Making something useful, and possibly beautiful, out of a vast, murky, government dataset is daunting to most people. Thankfully there are others, like Jo Polanco, who see the possibilities within that information. “Having the right metadata can empower people to be smarter and more strategic about what they need in their communities,” she said recently during a presentation and panel discussion about NYC Open Data and the Metadata for All project.
Hosted by the Metropolitan New York Library Council (METRO), this was a great example of the kinds of events the organization presents throughout the year, which I came across after visiting another terrific service they offer — their comprehensive job listings page. With a background in New York City journalism and still feeling a responsibility to do what I can, small as it may be, to improve my neighborhood, phrases like “DSNY monthly tonnages collected curbside” actually spark my interest, so the event listing caught my eye. And, because it covered some of the complicated aspects of making New York City government data accessible — and, more importantly, understandable — to the average, non-municipal, user, it happened to coincide nicely with several issues of user experience design we explored this week for class.
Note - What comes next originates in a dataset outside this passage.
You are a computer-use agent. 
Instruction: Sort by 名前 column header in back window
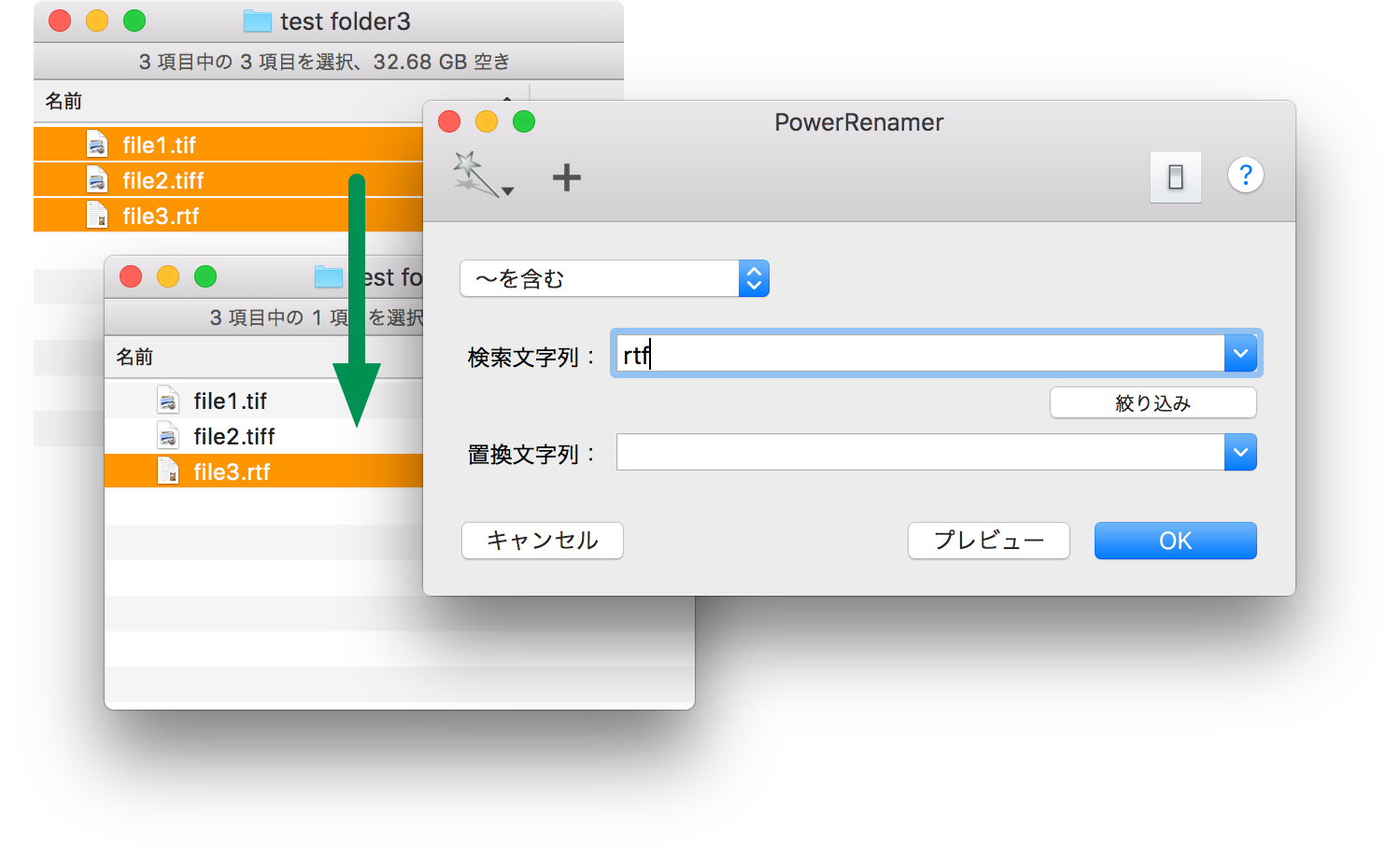(x=64, y=101)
Polanco, who graduated from the Pratt MLIS program in May of this year, was part of the six-month, grant-funded Metadata for All project, which was tasked with finding “ways to make the metadata of the top 100 most-used datasets on NYC Open Data more usable and explore new ways to ensure that metadata is user-friendly for all New Yorkers.” Her work, alongside other data librarians and with the Mayor’s Office of Data Analytics (MODA) and the NYC Open Data team, delved into user experience design by examining how all stakeholders might use the data, and how the data’s presentation might be improved to better serve those users.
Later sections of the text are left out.